Mientras Schoening trataba de conseguir que Fox y Namba caminaran, Beidleman forcejeaba con Pittman, intentando rodearla con un brazo para que se pusiera en pie, pero ella no cesaba de protestar diciendo que no podía andar. Frustrado, Beidleman acabó por gritarle: «¡Está bien, si no puedes caminar, arrástrate!».

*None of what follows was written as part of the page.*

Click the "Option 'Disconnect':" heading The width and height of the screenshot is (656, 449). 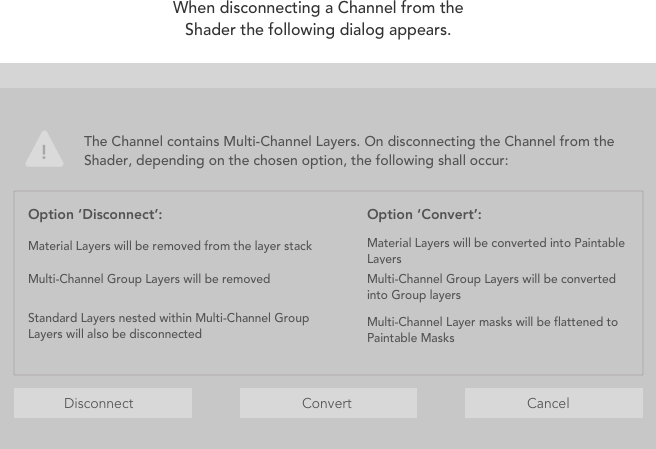95,215
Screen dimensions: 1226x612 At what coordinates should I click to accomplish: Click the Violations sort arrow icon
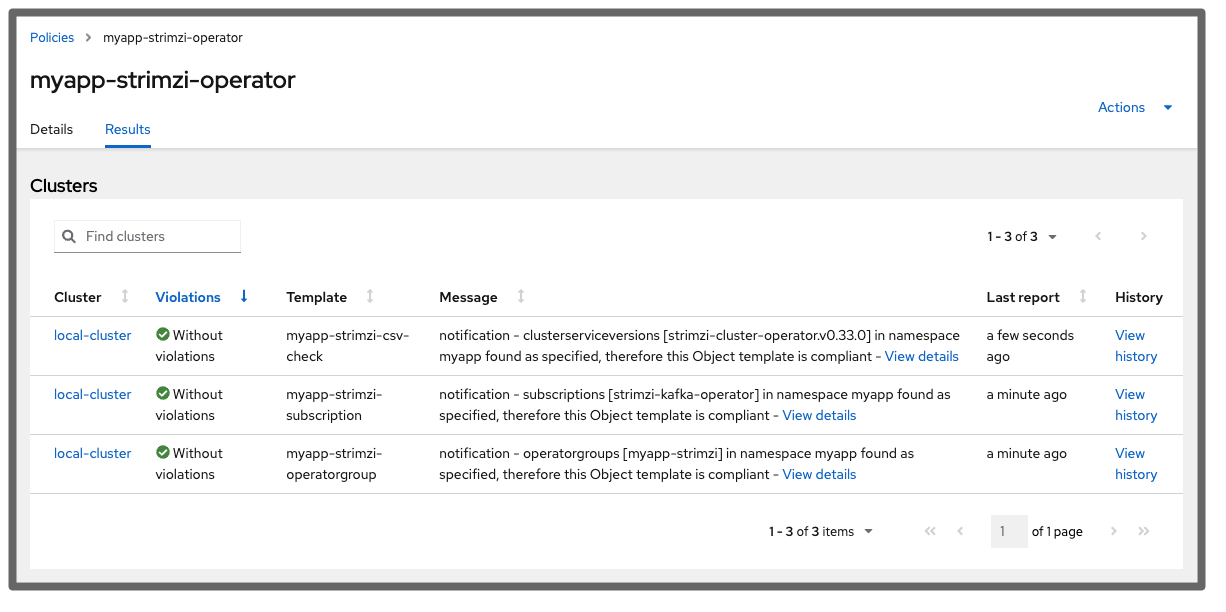[x=244, y=297]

Pittman lo recuerda de modo similar. «Él [Beidleman] dijo: “Ahora tenemos que marcharnos. Es nuestra única posibilidad. Hay un ligero claro en la tormenta, así que si no puedes caminar, gatea”. Y eso hice… me pareció una buena idea, porque podía avanzar a gatas, pero no caminar. El viento me tiraba al suelo constantemente».$

Pittman gateó siguiendo a Beidleman y a los demás hasta que coronaron una pequeña elevación y entonces perdió de vista la luz del frontal que llevaba uno de ellos. Recuerda: «Comprendí que mi única esperanza consistía en permanecer cerca de alguien, y entonces vi otra linterna y grité “¡Eh, hola, hola!”, y era Tim».$

Aunque Madsen se encontraba tan fuerte y capaz como los otros escaladores que habían decidido hacer una escapada para buscar el campamento, decidió generosamente quedarse acompañando a Charlotte Fox. «Sujetaba a Charlotte sobre el brazo, la espalda, la cabeza, todo, y no veía por dónde andaba. Y tampoco tenía fuerza suficiente para arrastrarla o llevarla en brazos hasta el campamento. Se negaba a andar. Así que… nos sentamos un momento, y entonces oí un gemido a unos metros de distancia, y era la chica japonesa. De modo que volví, la agarré y la traje hasta donde se encontraba Charlotte. También Mike Groom seguía encordado con Weathers. A Beck le costaba mucho andar. Así que, pensando que Mike aún estaba funcional, le dije que también él debía partir hacia el campamento y… buscar ayuda… El plan se reducía a sentarnos y esperar que alguien pudiera venir a ayudarnos. Cuando llegó Sandy éramos cinco: Sandy, yo, Charlotte, la mujer japonesa y Beck. Tratamos de hacer lo mismo que antes habíamos hecho en el grupo grande: apiñarnos, permanecer despiertos y tratar de calentarnos unos a otros. No tengo ni idea de la hora que era».